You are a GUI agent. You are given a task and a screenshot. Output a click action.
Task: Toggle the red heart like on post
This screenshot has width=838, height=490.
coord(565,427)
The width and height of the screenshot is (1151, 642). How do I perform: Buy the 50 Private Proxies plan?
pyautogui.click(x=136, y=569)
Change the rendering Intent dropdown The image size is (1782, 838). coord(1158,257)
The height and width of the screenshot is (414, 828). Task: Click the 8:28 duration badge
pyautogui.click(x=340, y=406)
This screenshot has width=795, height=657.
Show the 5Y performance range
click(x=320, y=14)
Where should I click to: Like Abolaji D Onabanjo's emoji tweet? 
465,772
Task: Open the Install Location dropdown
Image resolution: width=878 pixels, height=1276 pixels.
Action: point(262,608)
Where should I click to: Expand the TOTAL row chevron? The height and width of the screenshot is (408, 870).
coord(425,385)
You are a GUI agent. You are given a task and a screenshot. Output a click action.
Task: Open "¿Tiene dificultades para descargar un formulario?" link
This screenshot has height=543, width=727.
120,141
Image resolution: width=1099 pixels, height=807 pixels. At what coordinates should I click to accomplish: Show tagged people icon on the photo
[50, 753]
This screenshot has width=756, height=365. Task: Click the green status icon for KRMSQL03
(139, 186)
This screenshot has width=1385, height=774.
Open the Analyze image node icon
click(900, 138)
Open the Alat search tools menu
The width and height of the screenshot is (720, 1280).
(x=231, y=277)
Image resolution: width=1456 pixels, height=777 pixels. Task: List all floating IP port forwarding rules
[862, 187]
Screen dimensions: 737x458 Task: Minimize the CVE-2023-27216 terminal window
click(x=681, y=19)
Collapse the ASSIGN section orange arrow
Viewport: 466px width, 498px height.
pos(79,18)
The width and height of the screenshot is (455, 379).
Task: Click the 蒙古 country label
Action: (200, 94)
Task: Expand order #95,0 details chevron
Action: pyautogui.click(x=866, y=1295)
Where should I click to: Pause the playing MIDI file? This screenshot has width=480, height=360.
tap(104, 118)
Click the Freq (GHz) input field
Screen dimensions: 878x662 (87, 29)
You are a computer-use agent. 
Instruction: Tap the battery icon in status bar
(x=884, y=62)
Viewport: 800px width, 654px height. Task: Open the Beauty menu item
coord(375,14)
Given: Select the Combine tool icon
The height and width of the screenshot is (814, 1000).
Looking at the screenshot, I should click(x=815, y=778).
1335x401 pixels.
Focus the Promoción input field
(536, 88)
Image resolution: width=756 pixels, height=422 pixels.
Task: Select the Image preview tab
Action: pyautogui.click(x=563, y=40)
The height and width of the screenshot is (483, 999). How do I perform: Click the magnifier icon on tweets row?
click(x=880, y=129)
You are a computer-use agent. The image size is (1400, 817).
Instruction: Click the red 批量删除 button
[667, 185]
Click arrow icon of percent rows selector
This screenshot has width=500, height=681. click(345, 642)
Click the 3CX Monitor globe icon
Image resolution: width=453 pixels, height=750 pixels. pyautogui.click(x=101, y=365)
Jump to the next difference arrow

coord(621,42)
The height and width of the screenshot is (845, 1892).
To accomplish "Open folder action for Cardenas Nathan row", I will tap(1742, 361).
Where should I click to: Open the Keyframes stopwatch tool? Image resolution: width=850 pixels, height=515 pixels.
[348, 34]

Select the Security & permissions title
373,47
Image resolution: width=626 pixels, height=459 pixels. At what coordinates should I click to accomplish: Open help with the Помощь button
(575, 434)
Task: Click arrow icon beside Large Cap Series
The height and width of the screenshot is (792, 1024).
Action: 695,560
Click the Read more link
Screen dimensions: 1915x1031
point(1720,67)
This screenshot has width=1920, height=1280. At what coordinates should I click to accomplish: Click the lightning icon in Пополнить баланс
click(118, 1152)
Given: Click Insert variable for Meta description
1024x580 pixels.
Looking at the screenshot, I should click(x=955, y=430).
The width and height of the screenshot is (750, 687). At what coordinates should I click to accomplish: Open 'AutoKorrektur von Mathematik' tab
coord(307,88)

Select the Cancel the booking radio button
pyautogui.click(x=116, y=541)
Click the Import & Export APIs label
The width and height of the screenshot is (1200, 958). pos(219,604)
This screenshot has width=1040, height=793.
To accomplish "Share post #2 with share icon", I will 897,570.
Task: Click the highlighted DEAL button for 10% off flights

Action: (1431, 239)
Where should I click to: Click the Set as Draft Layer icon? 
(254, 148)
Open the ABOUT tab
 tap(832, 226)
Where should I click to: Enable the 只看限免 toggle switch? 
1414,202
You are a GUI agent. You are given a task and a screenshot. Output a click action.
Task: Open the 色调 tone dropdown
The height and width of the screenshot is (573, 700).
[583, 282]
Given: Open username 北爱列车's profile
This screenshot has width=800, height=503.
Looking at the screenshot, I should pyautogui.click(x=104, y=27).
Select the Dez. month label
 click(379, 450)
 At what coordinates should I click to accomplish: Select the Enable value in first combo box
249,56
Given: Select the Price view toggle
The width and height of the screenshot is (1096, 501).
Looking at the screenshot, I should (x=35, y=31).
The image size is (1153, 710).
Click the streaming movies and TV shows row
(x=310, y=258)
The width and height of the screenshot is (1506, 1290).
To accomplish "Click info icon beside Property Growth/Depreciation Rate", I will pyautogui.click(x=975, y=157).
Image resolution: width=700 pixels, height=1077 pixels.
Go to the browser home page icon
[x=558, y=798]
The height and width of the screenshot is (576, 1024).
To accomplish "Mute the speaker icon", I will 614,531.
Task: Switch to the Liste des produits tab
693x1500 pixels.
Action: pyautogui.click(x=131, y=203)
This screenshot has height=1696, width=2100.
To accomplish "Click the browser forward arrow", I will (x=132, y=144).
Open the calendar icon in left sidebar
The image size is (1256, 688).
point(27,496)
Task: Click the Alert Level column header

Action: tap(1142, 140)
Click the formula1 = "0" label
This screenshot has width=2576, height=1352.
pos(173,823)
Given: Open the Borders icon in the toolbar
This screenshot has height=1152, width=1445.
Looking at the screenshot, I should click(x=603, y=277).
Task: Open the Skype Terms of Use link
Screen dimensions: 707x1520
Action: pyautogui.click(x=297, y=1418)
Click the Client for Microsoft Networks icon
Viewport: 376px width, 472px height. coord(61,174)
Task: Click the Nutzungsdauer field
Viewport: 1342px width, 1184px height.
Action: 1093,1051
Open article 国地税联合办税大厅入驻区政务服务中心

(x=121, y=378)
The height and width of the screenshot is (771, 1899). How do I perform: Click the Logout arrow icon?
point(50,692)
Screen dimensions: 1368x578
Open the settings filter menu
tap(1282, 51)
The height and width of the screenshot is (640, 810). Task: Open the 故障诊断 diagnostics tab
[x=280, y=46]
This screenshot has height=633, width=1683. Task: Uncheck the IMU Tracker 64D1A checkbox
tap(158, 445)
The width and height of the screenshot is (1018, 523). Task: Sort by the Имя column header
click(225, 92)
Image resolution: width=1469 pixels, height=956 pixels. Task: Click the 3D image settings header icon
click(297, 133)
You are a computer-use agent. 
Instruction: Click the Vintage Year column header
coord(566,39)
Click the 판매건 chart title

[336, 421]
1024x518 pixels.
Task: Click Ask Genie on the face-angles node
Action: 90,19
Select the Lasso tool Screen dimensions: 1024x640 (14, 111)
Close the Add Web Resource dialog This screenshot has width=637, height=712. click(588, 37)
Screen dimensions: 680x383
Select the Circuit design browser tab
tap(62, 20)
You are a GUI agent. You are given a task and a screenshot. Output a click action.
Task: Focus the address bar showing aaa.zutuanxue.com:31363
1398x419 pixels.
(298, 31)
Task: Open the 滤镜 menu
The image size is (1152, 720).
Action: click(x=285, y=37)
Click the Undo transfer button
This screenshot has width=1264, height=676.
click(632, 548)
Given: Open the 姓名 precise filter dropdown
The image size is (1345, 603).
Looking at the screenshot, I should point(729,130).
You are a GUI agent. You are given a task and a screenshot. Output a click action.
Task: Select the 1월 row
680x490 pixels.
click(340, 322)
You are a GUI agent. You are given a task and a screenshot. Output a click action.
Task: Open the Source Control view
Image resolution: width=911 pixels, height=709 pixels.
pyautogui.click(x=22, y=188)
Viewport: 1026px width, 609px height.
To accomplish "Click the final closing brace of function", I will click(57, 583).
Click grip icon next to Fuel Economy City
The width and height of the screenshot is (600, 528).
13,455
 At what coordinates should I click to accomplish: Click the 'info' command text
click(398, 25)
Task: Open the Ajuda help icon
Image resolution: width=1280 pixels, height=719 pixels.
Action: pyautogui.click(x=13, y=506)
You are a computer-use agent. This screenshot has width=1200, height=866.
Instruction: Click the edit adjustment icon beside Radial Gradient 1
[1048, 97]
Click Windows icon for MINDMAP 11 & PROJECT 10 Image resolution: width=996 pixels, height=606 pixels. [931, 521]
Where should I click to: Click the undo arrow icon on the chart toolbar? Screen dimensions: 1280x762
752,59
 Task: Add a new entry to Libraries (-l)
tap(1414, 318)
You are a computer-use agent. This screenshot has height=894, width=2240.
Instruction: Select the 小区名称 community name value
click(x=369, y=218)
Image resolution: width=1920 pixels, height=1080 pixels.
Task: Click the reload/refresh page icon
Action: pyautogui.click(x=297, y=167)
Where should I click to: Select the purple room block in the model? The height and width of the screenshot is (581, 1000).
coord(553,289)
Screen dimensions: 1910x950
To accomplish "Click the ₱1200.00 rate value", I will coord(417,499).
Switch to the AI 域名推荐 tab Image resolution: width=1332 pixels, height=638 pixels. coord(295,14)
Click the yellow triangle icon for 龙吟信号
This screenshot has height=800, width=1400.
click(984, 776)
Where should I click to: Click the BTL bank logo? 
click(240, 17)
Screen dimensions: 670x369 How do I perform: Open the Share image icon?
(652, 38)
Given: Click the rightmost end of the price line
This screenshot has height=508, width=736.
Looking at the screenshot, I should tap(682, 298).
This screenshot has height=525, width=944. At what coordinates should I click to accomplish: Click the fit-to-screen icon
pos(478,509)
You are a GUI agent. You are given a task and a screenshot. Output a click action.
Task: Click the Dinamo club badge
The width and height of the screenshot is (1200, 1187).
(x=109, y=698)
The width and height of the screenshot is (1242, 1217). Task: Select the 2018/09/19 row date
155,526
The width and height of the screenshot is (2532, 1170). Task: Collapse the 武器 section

TASK PROMPT » Identify and extract each line of the listing that contains "post".

RESPONSE AREA »
Task: Toggle the red heart like on post
To accomplish "Share post #2 with share icon", I will 897,570.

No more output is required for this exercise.